Carnificina Sutil

Pode não parecer, mas Deus da Carnificina (Carnage) é um filme de Roman Polanski. O diretor que, com filmes como O Bebê de Rosemary, Repulsa ao Sexo e O Inquilino, dedicou-se ao terror e ao surreal, encontrou uma forma mais sutil, porém não menos interessante, de abordar os mesmos temas. De forma mais amena (e engraçada) do que a maioria de suas obras, trata da nossa aparente racionalidade e civilidade que, ao menor sinal de provocação, se destroem, implodindo nossas relações com os outros e com nós mesmos.

No início, dois meninos parecem discutir em um parque. Não é possível ouvir o que falam e também não é importante saber o motivo da briga, mas apenas que um deles golpeia o outro na cabeça com um galho. Na cena seguinte, estão os pais dos meninos reunidos para discutir o problema (o garoto perdeu alguns dentes e precisa de tratamento). Christoph Waltz e Kate Winslet interpretam o pai e a mãe do “agressor”. John C. Reilly e Jodie Foster são o pai e a mãe da “vítima”. Aqui, as palavras importam mais do que nunca porque dizer que o menino estava “armado” com um bastão é, para os pais, exagerar o ato do filho e vitimizar o outro – melhor dizer que ele estava “carregando” ou que “utilizou” um galho. A situação é delicada porque, de início, nenhum casal quer mexer com os brios do outro, mas a medida que o tempo passa e que provocações mínimas escapam, eles mandam a educação às favas, e nada mais engraçado do que adultos supostamente sérios perdendo a compostura.

Não é a primeira vez que Polanski trabalha com o humor. A Dança dos Vampiros (The Fearless Vampire Killers or Pardon Me, But Your Teeth Are In My Neck, de 1967) é um exemplo da sua noção de timing para comédia e da forma soberba com que mistura gêneros. Filmes que conseguem fazer rir e assustar são raridades e Polanski é um dos poucos que conseguiu fazê-lo. Há em Deus da Carnificina, contudo, um tipo de humor mais refinado, baseado em sugestões, em entonações de voz e gestos mínimos.

O filme depende quase que inteiramente das performances de seus atores e do entendimento que eles têm de seus personagens, do que está sendo dito e com qual intenção. De fato, estão todos muitíssimo bem e é difícil imaginar o mesmo filme com atores diferentes (Jodie Foster faz um retrato perfeito da passividade-agressiva tão reconhecível na vida real), mas é Christoph Waltz, ganhador do Oscar de Melhor Ator Coadjuvante por Bastardos Inglórios, quem se destaca. Seu personagem é o mais seco e direto, sem muita disposição para as gentilezas sociais, mas sua impaciência crescente nunca parece sem razão – ela é sólida e cortante como um bom argumento.
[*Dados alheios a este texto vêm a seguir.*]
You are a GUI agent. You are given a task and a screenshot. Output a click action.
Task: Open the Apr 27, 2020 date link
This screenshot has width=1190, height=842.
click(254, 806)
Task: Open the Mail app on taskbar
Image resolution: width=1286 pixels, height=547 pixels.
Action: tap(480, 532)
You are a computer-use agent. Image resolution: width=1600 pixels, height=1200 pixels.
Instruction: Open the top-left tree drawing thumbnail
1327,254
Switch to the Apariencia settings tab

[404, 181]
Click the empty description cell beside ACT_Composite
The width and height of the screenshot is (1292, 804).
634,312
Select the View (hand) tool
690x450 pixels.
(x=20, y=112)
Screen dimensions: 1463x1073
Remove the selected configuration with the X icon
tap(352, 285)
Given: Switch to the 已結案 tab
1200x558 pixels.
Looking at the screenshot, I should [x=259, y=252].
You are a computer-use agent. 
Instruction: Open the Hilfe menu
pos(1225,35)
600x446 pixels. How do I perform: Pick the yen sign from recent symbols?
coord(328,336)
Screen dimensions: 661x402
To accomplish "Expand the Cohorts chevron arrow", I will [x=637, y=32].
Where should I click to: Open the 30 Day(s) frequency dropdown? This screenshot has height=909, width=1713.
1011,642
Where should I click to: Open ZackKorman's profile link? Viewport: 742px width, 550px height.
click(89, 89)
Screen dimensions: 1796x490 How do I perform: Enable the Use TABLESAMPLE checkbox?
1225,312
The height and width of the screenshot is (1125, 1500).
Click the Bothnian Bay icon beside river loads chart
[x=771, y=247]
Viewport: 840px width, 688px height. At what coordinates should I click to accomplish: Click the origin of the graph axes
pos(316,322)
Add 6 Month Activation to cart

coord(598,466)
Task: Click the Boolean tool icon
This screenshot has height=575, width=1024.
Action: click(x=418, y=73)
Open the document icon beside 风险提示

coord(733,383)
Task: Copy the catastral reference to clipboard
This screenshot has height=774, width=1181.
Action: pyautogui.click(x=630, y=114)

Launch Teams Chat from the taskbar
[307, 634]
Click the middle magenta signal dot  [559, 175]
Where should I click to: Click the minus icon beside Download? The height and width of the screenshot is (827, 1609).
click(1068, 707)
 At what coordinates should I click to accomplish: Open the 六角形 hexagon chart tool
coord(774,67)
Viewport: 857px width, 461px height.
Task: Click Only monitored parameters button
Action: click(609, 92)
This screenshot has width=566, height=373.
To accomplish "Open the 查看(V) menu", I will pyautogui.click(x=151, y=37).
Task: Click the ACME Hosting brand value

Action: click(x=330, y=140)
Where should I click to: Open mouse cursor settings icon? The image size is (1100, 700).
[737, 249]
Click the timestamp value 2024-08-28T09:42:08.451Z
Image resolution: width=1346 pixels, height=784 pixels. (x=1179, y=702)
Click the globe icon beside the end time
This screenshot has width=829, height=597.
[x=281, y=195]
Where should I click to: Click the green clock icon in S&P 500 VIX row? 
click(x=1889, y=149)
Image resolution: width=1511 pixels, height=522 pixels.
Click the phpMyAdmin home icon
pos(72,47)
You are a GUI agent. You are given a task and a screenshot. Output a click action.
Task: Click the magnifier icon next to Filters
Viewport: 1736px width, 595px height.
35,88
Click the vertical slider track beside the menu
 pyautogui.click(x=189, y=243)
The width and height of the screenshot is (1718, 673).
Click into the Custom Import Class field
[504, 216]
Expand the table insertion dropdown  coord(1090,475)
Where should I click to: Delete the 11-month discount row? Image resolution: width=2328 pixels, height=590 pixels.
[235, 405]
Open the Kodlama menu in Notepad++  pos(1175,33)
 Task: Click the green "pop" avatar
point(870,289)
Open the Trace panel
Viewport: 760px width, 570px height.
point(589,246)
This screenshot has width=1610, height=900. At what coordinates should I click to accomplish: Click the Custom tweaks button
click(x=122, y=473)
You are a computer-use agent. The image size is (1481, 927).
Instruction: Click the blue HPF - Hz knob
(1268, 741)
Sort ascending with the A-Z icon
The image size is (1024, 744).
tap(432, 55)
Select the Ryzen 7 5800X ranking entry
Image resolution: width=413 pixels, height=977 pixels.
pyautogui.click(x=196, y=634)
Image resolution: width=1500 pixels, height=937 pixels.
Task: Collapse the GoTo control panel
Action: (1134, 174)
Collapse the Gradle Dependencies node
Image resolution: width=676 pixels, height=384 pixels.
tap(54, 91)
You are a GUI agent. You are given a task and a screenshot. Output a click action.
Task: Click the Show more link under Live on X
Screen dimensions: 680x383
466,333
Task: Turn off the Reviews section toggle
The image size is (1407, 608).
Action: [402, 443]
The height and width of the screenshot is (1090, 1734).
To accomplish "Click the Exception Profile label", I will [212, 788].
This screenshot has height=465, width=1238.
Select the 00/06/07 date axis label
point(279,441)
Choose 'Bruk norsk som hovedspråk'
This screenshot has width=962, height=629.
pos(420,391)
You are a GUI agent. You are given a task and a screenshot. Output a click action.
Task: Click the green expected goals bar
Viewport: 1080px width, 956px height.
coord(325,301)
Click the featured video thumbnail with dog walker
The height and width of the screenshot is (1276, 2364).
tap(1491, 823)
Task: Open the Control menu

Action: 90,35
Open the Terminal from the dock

Alianças e oposições se formam e se desfazem; casal contra casal, mulheres contra homens, liberais contra conservadores. Como em O Anjo Exterminador de Buñuel, eles parecem presos, sem motivo concreto que os impeçam de ir embora. Em dado momento, um dos personagens (não vou estragar a surpresa) passa mal e vomita, mas o humor nunca é barato ou adolescente. Pela primeira vez, não me senti culpada por rir de uma piada que envolvesse vômito.

Adaptações de peças para o cinema (principalmente aquelas que se limitam a um único espaço e um punhado de personagens) precisam de uma mise-en-scéne muito bem planejada, de uma edição viva, ou, do contrário, remetem demais ao teatro. Assistindo Deus da Carnificina, é possível imaginar um palco, um cenário, mas nada que descaracterize o filme como tal. Há uma certa preocupação em manter os planos vivos e criar uma movimentação tanto da câmera pelos ambientes do apartamento como também dos personagens.

O final sugere que, às vezes, os adultos podem se comportar muito pior do que crianças e que as coisas podem ser mais fáceis de se resolver do que imaginamos; que somos nós, adultos, que complicamos tudo quando tentamos agir de forma pretensamente madura e civilizada.